Task set
• A. In the passage on use of self in recovery roles, transcribe the text from "Citation: White, W." up to and including "Mental Retardation Services.".
• B. How would you render this sentence from the passage on use of self in recovery roles into Spanish: "Through the 1980s and 1990s, such disclosure came to be seen as unprofessional and a sign of poor “boundary management.”"
• C. Which decades does the passage on use of self in recovery roles name?

Exercise text
Content starts

Use of Self: Where self-disclosure has become increasingly discouraged in the addictions
counselor role, it is an important dimension of the RC role. The use of self (using one’s own
personal/cultural experiences to enhance the quality of service) is an inherent part of both the RC and addictions counselor roles, but the use of self by the latter has changed dramatically over the past four decades. In the “paraprofessional” era of addiction counseling (the 1950s early 1970s), disclosing one’s status as a recovering person and using selected details of one’s personal addiction/recovery history as a teaching intervention were among the most prominent counselor interventions. This dimension of the counselor role was based in great part on the role these dimensions played in successful sponsorship within AA Through the 1980s and 1990s, such disclosure came to be seen as unprofessional and a sign of poor “boundary management.” Where self-disclosure by the counselor has been discouraged or discredited, such self-disclosure has been re-elevated in the role of the recovery coach. The recovery coach uses his or her own story and ability to connect the client to the stories of others as a means of offering testimony to the reality and power of recovery and to offer the recovery neophyte guidance on how to live as a person in recovery.

Citation: White, W. (2006). Sponsor, Recovery Coach, Addiction Counselor: The Importance of Role Clarity and Role Integrity. Philadelphia, PA: Philadelphia Department of Behavioral Health and Mental Retardation Services.

Content ends

Data for analysis
Content starts

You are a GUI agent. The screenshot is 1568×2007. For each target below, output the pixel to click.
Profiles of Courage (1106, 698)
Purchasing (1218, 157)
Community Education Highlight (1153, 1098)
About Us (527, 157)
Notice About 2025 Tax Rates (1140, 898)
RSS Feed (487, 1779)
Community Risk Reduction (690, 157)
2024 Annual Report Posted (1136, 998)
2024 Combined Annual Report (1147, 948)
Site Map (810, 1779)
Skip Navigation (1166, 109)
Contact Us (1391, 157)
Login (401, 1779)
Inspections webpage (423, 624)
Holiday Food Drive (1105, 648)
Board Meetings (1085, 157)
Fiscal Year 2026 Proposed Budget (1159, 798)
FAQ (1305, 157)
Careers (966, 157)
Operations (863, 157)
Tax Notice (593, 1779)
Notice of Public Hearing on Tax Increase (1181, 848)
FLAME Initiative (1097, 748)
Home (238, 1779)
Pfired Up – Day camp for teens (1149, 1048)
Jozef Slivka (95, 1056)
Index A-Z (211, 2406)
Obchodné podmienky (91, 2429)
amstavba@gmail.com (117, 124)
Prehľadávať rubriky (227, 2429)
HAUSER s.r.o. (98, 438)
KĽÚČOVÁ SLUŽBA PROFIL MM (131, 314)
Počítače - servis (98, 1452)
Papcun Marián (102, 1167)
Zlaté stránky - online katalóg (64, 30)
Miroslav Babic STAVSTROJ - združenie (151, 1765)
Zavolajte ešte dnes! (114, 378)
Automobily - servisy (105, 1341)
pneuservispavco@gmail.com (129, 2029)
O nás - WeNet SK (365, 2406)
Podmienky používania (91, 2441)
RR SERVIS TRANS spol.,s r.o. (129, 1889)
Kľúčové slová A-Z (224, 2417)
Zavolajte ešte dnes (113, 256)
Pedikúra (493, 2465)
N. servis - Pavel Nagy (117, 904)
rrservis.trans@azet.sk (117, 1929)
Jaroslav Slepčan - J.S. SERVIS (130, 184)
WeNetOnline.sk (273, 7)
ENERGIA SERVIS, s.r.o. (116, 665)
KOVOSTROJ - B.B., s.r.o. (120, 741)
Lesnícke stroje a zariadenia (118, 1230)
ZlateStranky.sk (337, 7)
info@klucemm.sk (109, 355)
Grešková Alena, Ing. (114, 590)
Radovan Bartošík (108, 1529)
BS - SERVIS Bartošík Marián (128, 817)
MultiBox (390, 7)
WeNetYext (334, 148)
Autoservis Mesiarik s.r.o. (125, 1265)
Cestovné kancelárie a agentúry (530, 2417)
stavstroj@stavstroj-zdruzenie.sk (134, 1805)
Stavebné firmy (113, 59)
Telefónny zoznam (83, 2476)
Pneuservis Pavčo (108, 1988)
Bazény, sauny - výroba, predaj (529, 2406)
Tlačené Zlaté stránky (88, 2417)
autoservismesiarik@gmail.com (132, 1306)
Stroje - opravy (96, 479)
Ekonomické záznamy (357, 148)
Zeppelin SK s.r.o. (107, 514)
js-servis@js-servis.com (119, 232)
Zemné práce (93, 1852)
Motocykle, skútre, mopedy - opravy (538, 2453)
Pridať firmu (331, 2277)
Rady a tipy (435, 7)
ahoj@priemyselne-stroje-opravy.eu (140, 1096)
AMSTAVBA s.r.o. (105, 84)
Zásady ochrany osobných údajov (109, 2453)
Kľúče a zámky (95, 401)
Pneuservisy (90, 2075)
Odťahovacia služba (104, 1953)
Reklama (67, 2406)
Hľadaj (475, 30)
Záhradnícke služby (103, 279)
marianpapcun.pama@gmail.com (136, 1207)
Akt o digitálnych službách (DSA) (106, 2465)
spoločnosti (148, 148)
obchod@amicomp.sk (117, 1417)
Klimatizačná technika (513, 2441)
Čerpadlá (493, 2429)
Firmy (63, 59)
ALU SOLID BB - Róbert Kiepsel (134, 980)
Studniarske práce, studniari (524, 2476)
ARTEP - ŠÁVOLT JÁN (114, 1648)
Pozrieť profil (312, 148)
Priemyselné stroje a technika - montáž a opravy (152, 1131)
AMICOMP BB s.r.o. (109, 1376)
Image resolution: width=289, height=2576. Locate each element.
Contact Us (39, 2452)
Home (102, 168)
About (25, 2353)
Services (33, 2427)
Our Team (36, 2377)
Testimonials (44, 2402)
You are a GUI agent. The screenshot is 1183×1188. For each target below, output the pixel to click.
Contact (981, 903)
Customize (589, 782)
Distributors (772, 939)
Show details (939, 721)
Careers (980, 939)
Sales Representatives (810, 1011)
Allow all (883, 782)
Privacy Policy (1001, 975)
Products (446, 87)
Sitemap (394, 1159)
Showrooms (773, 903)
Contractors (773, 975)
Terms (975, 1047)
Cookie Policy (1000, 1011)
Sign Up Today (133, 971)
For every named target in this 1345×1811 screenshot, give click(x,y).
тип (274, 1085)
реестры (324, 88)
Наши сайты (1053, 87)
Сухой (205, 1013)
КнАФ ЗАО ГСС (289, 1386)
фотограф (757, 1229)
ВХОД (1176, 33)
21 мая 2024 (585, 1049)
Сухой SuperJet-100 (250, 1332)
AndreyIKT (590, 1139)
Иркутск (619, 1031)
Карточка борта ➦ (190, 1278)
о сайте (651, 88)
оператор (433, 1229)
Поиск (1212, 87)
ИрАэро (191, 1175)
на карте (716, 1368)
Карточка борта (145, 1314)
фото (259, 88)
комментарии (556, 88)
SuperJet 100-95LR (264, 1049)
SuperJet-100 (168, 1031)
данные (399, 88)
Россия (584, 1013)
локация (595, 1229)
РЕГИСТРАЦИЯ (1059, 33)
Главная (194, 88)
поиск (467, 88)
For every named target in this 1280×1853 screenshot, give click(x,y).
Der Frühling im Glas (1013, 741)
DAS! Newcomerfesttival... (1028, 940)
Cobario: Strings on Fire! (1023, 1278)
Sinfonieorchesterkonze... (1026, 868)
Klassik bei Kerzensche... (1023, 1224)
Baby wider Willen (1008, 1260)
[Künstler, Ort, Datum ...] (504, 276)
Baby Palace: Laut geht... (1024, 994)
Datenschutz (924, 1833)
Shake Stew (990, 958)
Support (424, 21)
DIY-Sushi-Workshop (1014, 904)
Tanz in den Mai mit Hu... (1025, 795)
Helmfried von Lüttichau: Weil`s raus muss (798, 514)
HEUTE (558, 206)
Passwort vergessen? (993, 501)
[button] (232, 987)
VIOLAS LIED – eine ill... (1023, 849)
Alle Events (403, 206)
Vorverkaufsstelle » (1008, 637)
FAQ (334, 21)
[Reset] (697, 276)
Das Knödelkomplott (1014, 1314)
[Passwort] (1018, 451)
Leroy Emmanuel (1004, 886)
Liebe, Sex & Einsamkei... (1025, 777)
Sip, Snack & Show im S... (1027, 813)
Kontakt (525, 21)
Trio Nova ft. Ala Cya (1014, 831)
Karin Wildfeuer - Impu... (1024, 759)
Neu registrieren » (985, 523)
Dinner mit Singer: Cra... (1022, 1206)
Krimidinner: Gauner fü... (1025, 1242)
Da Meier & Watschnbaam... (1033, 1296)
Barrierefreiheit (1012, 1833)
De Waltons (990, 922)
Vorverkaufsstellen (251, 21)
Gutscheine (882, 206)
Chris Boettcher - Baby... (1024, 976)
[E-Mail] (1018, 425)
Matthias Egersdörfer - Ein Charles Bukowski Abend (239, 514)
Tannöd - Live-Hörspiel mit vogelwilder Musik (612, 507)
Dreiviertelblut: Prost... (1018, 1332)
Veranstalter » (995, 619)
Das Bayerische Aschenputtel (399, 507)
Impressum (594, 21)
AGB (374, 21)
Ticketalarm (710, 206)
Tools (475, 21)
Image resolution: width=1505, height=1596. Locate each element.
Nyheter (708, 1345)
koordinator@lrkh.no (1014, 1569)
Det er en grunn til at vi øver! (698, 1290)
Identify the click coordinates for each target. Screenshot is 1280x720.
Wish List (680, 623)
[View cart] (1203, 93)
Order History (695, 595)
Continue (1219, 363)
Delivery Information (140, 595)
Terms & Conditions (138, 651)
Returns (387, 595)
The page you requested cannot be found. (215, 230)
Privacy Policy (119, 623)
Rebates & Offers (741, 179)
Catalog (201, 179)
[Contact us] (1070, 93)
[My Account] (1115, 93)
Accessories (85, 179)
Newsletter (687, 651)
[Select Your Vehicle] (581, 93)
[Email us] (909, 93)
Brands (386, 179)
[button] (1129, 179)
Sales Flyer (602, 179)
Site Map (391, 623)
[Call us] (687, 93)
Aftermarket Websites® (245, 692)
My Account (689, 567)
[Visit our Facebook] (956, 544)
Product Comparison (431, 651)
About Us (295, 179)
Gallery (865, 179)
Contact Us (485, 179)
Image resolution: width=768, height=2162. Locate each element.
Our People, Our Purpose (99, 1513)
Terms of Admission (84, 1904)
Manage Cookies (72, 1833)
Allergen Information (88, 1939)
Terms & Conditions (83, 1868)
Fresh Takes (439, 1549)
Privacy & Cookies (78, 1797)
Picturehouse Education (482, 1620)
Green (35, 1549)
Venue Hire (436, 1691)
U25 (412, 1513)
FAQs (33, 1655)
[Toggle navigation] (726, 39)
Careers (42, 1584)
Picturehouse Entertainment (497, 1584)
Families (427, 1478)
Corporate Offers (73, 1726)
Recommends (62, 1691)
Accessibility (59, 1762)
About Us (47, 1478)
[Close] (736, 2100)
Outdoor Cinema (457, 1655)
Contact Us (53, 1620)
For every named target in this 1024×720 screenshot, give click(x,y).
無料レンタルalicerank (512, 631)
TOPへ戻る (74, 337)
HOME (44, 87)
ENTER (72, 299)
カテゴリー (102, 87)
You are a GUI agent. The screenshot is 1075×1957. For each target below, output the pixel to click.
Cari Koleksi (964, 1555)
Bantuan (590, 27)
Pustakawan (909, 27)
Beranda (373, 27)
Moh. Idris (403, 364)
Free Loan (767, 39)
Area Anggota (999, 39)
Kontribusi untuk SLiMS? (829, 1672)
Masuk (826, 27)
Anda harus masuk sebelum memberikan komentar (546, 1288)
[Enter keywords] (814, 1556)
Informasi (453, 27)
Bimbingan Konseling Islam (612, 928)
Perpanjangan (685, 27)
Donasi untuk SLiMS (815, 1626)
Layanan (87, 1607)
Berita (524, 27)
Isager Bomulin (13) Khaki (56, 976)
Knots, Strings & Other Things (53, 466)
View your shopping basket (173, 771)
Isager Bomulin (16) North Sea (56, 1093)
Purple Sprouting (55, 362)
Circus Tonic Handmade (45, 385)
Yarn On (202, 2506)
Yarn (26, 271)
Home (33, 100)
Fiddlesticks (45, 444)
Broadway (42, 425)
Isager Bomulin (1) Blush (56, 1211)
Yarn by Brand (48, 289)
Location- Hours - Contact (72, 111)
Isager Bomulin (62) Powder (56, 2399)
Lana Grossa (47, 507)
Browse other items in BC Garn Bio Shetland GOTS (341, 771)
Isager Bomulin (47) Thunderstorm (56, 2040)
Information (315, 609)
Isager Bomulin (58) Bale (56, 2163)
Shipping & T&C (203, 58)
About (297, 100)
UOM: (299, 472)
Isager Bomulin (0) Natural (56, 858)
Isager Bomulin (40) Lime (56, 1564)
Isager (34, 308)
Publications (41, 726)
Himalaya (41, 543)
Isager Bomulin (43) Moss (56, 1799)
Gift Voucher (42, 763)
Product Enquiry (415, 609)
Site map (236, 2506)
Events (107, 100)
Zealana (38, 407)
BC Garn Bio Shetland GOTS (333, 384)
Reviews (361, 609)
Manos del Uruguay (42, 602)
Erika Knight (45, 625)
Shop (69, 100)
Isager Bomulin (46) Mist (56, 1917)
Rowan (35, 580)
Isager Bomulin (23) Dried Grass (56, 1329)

Content ends

Results for each task
• A.
Citation: White, W. (2006). Sponsor, Recovery Coach, Addiction Counselor: The Importance of Role Clarity and Role Integrity. Philadelphia, PA: Philadelphia Department of Behavioral Health and Mental Retardation Services.

• B. Durante las décadas de 1980 y 1990, dicha revelación llegó a considerarse poco profesional y una señal de un deficiente «manejo de límites».

• C. 1950s, 1970s, 1980s, 1990s